Halloween has come and gone, but the attempts of several universities to narrow the options of what students can dress up as still haunts me.
Students at Ohio University, University of Minnesota, University of Colorado Boulder and the University of Birmingham in England were told to avoid wearing any costumes that were potentially offensive or perpetuated racial stereotypes.
Many students and staff said costumes that alluded to any ethnicity, culture or nationality were not to be worn this Halloween.
As Hoosiers, we should be proud that IU didn’t attack the freedom of its students to wear whatever they wanted for Halloween.
First, there is no consensus or law in place that enforces the demands limiting one’s freedom to dress up however they please on Halloween.

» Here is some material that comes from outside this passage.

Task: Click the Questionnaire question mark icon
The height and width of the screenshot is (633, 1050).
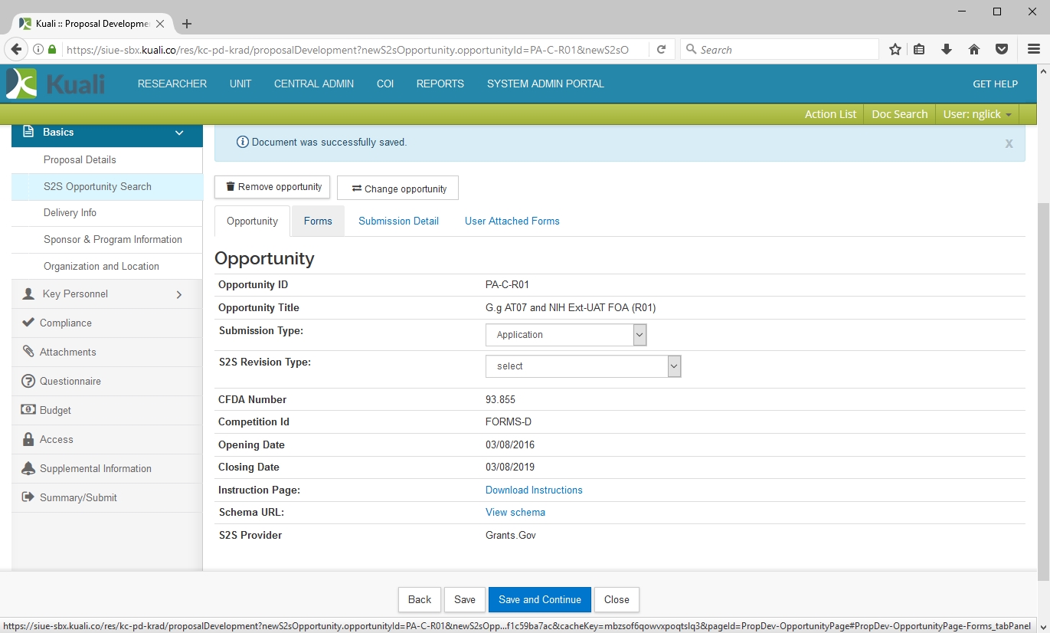Action: click(x=28, y=381)
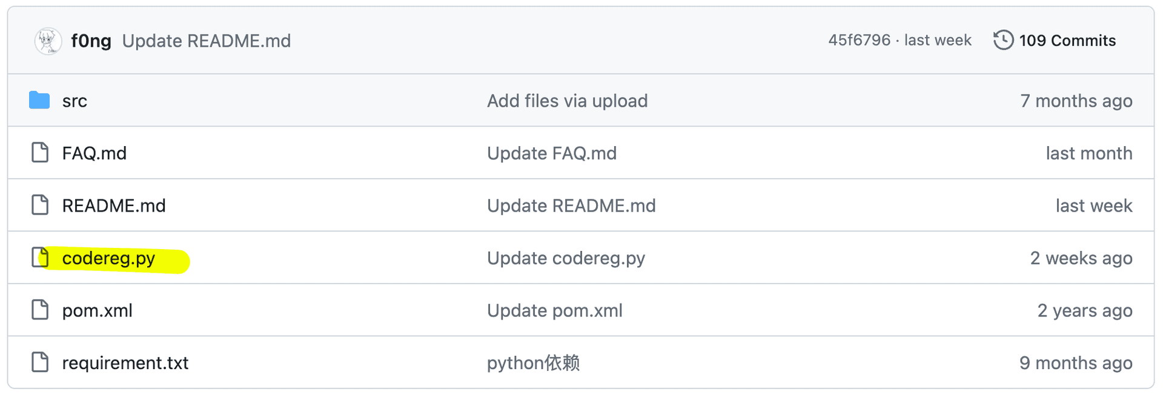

The people running the “We’re a Culture, Not a Costume” campaign at Ohio University, for example.
I’m sure they mean well, but they are technically authoritarians telling you what you can and cannot wear just to make themselves feel more secure.
More important, shouldn’t these folks be concentrating on tackling true systematic oppression against particular groups of people instead of fighting costumes?
Halloween is the opposite of Christmas in that it’s the day of the year when we don’t necessarily have to live up to or conform to other people’s expectations and act like perfect little angels.
It is a time when we are encouraged to spend the night with friends, exit our comfort zones and prank people, even if it means wearing a potentially discomforting costume.
Some of the folks who condemn such costumes might have an unrecognized problem with the holiday itself.
For the most part, I don’t understand how these sorts of costumes are taken so
offensively.
As a Mexican-American, I am proud of my Mexican heritage, but people wearing ponchos and mariachi costumes for fun doesn’t even come close to bothering me.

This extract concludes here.